Pour Monica Gandhi, directrice du Centre pour la recherche sur le sida de l’université de Californie à San Francisco (Etats-Unis), « à ce jour, Moderna ne s’est pas montré particulièrement généreux lorsqu’il s’est agi de partager le brevet ou rendre leur vaccin à ARNm contre la COVID-19 disponible dans les pays en voie de développement. »

Elle ajoute que « il faut donc qu’une pression des gouvernements et des communautés s’exerce sur la société afin qu’elle partage sa technologie avec le reste du monde, vu que l’incidence du VIH est la plus élevée dans les pays en développement. »Moderna n’a pas répondu à SciDev.Net lorsque nous leur avons demandé leur point de vue. L’entreprise a toutefois révélé en mars son intention d’ouvrir un centre de production de vaccins à ARNm au Kenya qui fabriquera entre autres le vaccin contre la COVID-19.

L’entreprise investira initialement US$ 500 millions dans cet établissement mais n’a pas indiqué si une partie de cette somme sera consacrée au travail réalisé sur un vaccin contre le VIH.
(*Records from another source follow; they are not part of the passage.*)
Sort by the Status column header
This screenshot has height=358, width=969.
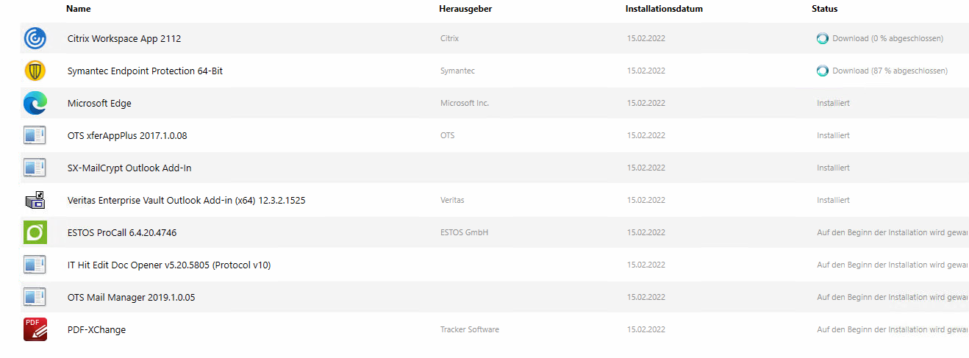824,9
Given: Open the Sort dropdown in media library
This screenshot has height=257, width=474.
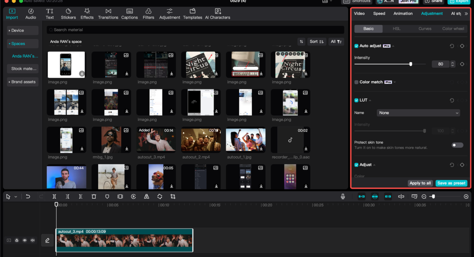Looking at the screenshot, I should (316, 42).
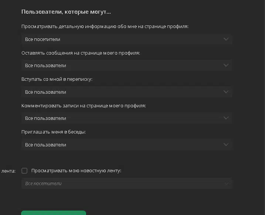Viewport: 265px width, 215px height.
Task: Click chevron arrow of comment permissions dropdown
Action: pyautogui.click(x=226, y=118)
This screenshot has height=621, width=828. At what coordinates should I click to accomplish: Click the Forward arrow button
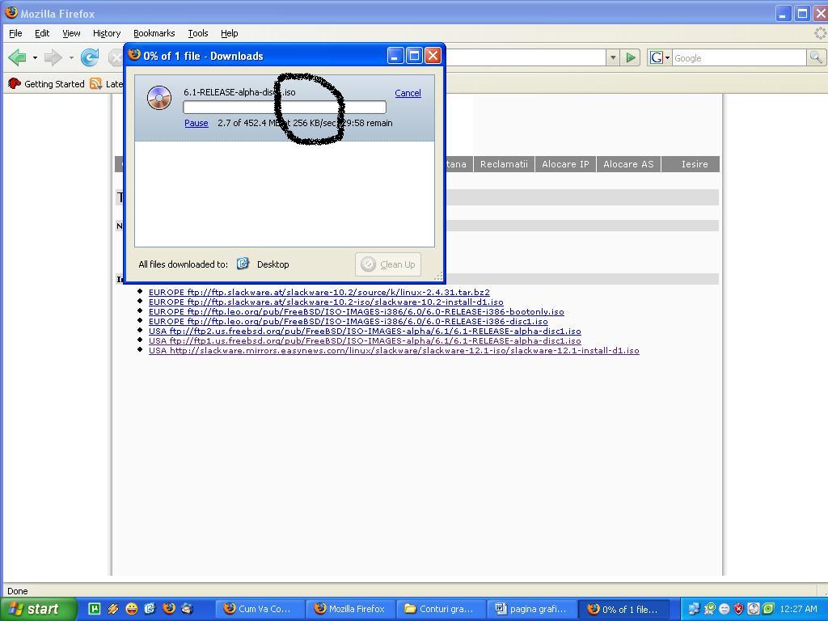coord(53,57)

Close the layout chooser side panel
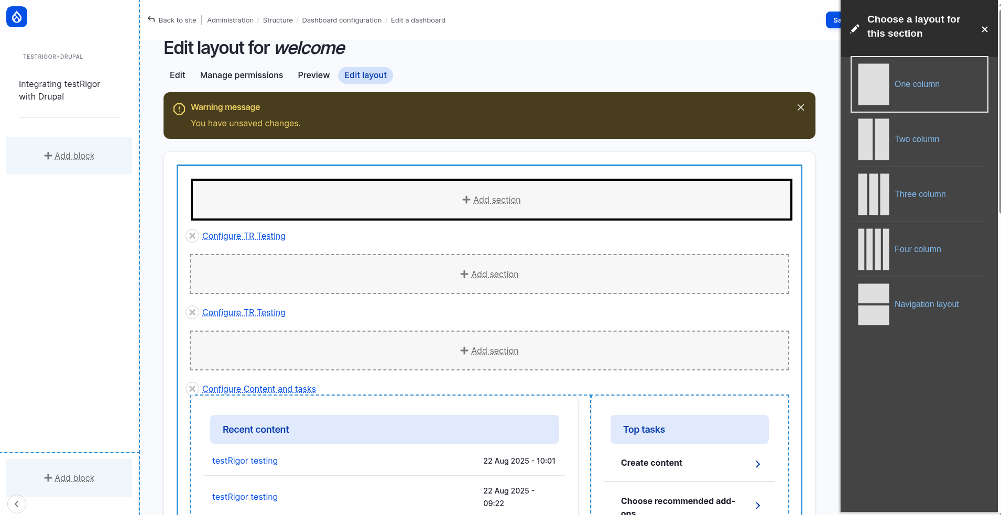tap(984, 29)
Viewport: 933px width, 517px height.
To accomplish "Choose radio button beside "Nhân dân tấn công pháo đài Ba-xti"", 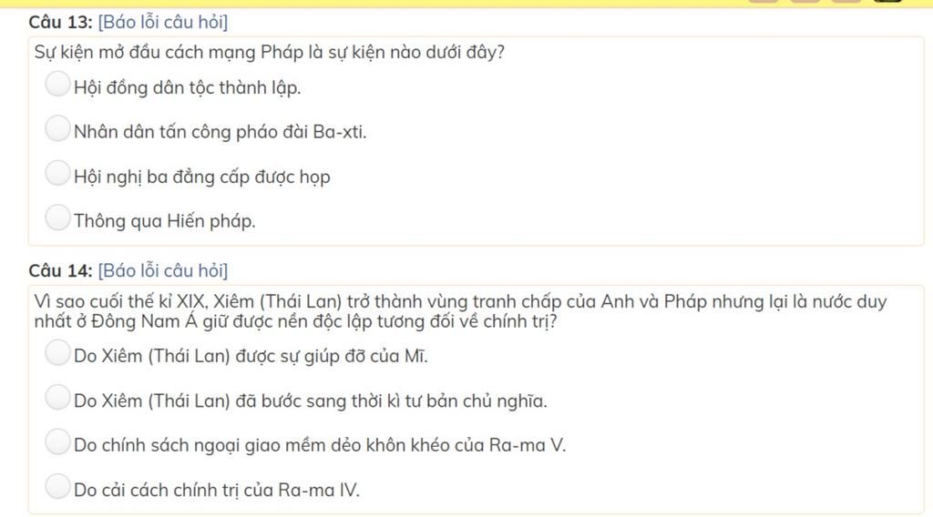I will tap(57, 128).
Mitchell Warren estime que l’annonce de Moderna est une bonne nouvelle car, dit-il, cela augmentera la capacité de production dans les pays du Sud et diversifiera la fabrication de vaccins.

Le fait qu’un produit sera manufacturé dans la région pourrait aussi contribuer à atténuer la réticence vaccinale en Afrique où on signale une certaine hésitation à se faire vacciner contre la COVID-19 en raison d’une méfiance vis-à-vis des entreprises multinationales.

Pour Mitchell Warren, « tout contrôle centralisé des plateformes ARNm par des sociétés accroît en fait l’inégalité ». Il ajoute que « il nous faut une manufacture décentralisée. Quand on a affaire à une pandémie globale, on ne peut pas être dépendant d’un seul fabricant. »

La version originale de cet article a été rédigée par l’édition mondiale de SciDev.Net dans le cadre de notre sur «Vaccins à ARN messager : La nouvelle frontière ».